» **GIVEN EXERCISE**: Reproduce each of the following records verbatim, in its original order and with no changes.

» **RECORDS**:

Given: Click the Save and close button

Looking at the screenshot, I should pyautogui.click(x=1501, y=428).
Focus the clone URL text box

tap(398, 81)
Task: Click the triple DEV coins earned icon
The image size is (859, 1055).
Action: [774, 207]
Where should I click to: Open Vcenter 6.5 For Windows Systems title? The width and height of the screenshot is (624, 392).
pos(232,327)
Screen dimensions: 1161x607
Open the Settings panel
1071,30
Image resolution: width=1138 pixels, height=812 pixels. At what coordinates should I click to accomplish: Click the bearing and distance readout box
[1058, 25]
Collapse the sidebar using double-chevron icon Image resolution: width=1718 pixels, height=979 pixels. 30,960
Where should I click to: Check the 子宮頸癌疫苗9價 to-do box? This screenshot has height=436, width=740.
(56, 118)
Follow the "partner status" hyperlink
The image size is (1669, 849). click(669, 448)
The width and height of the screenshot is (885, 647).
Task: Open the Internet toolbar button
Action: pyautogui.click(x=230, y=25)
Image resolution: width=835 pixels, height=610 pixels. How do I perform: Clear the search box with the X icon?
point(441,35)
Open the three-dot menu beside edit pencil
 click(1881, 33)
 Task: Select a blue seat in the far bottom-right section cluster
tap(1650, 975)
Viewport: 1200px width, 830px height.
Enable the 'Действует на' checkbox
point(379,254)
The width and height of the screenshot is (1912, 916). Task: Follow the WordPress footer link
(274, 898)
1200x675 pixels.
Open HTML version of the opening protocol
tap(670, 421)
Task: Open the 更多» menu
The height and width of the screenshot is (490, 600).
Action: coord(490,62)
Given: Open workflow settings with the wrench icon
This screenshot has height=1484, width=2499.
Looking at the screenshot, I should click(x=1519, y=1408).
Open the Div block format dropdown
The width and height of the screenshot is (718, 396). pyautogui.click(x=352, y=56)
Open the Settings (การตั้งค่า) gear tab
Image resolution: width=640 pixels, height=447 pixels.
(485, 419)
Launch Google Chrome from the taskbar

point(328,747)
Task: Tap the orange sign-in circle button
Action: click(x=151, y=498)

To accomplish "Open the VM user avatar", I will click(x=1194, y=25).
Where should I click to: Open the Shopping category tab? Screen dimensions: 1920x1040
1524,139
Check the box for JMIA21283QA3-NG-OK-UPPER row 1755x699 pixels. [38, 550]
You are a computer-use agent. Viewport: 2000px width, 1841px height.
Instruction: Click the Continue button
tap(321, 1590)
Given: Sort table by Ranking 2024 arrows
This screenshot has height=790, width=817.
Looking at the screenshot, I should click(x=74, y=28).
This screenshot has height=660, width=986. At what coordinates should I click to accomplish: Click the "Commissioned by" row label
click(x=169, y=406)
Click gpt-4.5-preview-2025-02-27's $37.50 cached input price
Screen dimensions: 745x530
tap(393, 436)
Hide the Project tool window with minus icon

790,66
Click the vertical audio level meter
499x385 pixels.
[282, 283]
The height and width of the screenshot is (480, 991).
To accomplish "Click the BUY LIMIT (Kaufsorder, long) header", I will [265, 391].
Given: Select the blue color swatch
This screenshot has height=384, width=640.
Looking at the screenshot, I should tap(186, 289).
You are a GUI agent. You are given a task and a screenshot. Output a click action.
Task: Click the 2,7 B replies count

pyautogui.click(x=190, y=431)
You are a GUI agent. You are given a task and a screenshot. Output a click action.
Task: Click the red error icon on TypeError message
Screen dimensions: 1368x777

» **THE OUTPUT**:
Given: Click the Save and close button

Looking at the screenshot, I should pyautogui.click(x=1501, y=428).
Focus the clone URL text box

tap(398, 81)
Task: Click the triple DEV coins earned icon
The image size is (859, 1055).
Action: [774, 207]
Where should I click to: Open Vcenter 6.5 For Windows Systems title? The width and height of the screenshot is (624, 392).
pos(232,327)
Screen dimensions: 1161x607
Open the Settings panel
1071,30
Image resolution: width=1138 pixels, height=812 pixels. At what coordinates should I click to accomplish: Click the bearing and distance readout box
[1058, 25]
Collapse the sidebar using double-chevron icon Image resolution: width=1718 pixels, height=979 pixels. 30,960
Where should I click to: Check the 子宮頸癌疫苗9價 to-do box? This screenshot has height=436, width=740.
(56, 118)
Follow the "partner status" hyperlink
The image size is (1669, 849). click(669, 448)
The width and height of the screenshot is (885, 647).
Task: Open the Internet toolbar button
Action: pyautogui.click(x=230, y=25)
Image resolution: width=835 pixels, height=610 pixels. How do I perform: Clear the search box with the X icon?
point(441,35)
Open the three-dot menu beside edit pencil
 click(1881, 33)
 Task: Select a blue seat in the far bottom-right section cluster
tap(1650, 975)
Viewport: 1200px width, 830px height.
Enable the 'Действует на' checkbox
point(379,254)
The width and height of the screenshot is (1912, 916). Task: Follow the WordPress footer link
(274, 898)
1200x675 pixels.
Open HTML version of the opening protocol
tap(670, 421)
Task: Open the 更多» menu
The height and width of the screenshot is (490, 600).
Action: coord(490,62)
Given: Open workflow settings with the wrench icon
This screenshot has height=1484, width=2499.
Looking at the screenshot, I should click(x=1519, y=1408).
Open the Div block format dropdown
The width and height of the screenshot is (718, 396). pyautogui.click(x=352, y=56)
Open the Settings (การตั้งค่า) gear tab
Image resolution: width=640 pixels, height=447 pixels.
(485, 419)
Launch Google Chrome from the taskbar

point(328,747)
Task: Tap the orange sign-in circle button
Action: click(x=151, y=498)

To accomplish "Open the VM user avatar", I will click(x=1194, y=25).
Where should I click to: Open the Shopping category tab? Screen dimensions: 1920x1040
1524,139
Check the box for JMIA21283QA3-NG-OK-UPPER row 1755x699 pixels. [38, 550]
You are a computer-use agent. Viewport: 2000px width, 1841px height.
Instruction: Click the Continue button
tap(321, 1590)
Given: Sort table by Ranking 2024 arrows
This screenshot has height=790, width=817.
Looking at the screenshot, I should click(x=74, y=28).
This screenshot has height=660, width=986. At what coordinates should I click to accomplish: Click the "Commissioned by" row label
click(x=169, y=406)
Click gpt-4.5-preview-2025-02-27's $37.50 cached input price
Screen dimensions: 745x530
tap(393, 436)
Hide the Project tool window with minus icon

790,66
Click the vertical audio level meter
499x385 pixels.
[282, 283]
The height and width of the screenshot is (480, 991).
To accomplish "Click the BUY LIMIT (Kaufsorder, long) header", I will [265, 391].
Given: Select the blue color swatch
This screenshot has height=384, width=640.
Looking at the screenshot, I should tap(186, 289).
You are a GUI agent. You are given a task and a screenshot. Output a click action.
Task: Click the 2,7 B replies count

pyautogui.click(x=190, y=431)
You are a GUI agent. You are given a task and a screenshot. Output a click action.
Task: Click the red error icon on TypeError message
Screen dimensions: 1368x777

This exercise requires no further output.